Informasi transparan
tentang peristiwa "papa minta saham" sebaiknya diungkap ke publik
tanpa ditunda. Perilaku erratic (sukar ditebak) dalam proses pengambilan
keputusan sudah agak sering terjadi selama sekitar setahun pemerintahan Joko
Widodo-Jusuf Kalla (Jokowi-Kalla).
Sebelum ini, misalnya,
muncul kehebohan akibat jurus "Rajawali Ngepret" yang diperankan
Menteri Koordinator Bidang Maritim dan Sumber Daya. Bukan rahasia umum,
"kepretan" Menko Bidang Maritim dan Sumber Daya itu secara sengaja
ditujukan untuk mencederai menteri/pejabat tinggi lainnya.
Mungkin saja publik
masih mafhum dengan perilaku erratic tersebut. Pasalnya, mayoritas publik
ternyata masih cukup puas dengan kepemimpinan Jokowi-Kalla, seperti yang
dibuktikan oleh berbagai survei.
Kita mafhum Kabinet
Kerja merupakan hasil kompromi yang kurang sempurna karena sarat dengan
kepentingan politik dan ekonomi tokoh-tokoh/partai-partai yang tergabung di
dalam Koalisi Indonesia Hebat (KIH).
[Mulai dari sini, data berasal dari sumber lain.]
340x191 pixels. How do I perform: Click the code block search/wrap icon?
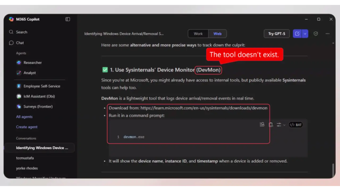[262, 124]
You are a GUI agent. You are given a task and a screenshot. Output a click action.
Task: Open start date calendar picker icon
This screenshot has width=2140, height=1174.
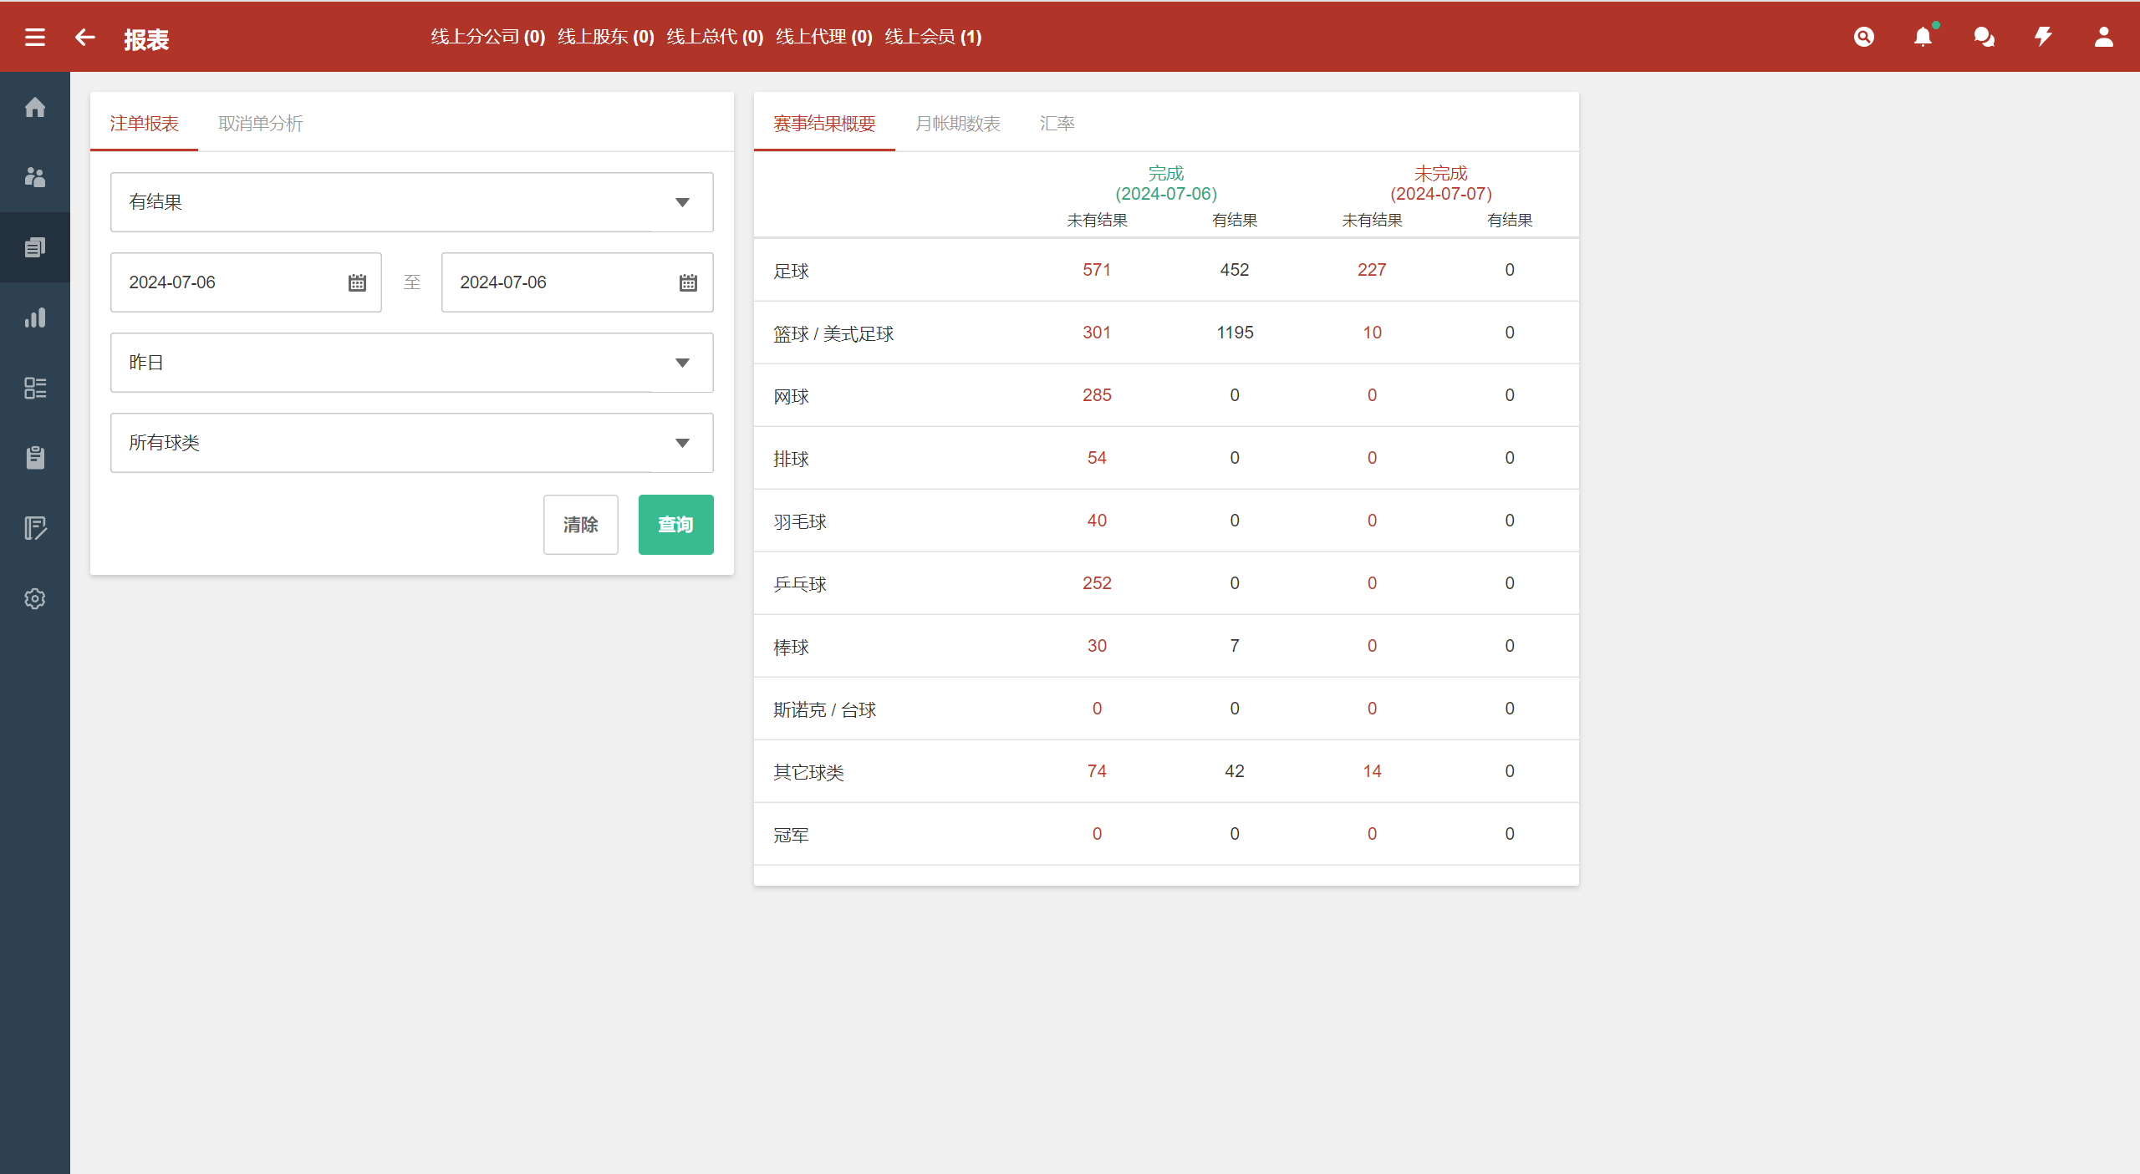pos(357,282)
Tidak mustahil kompromi politik yang
harmonis tidak akan pernah tercapai sampai selesainya pemerintahan ini tahun
2019.
Sekali lagi, suka atau
tidak, publik menginginkan Presiden, sebagai pejabat tertinggi pemerintahan,
mengungkapkan kebenaran akhir peristiwa "papa minta saham" ini.
Presiden tak perlu khawatir karena publik tampaknya masih yakin Presiden out of the loop (tidak terlibat)
meminta saham Freeport.
Dan, apa pun
alasannya, tidak etis bagi siapa pun mencatut nama Presiden atau Wapres.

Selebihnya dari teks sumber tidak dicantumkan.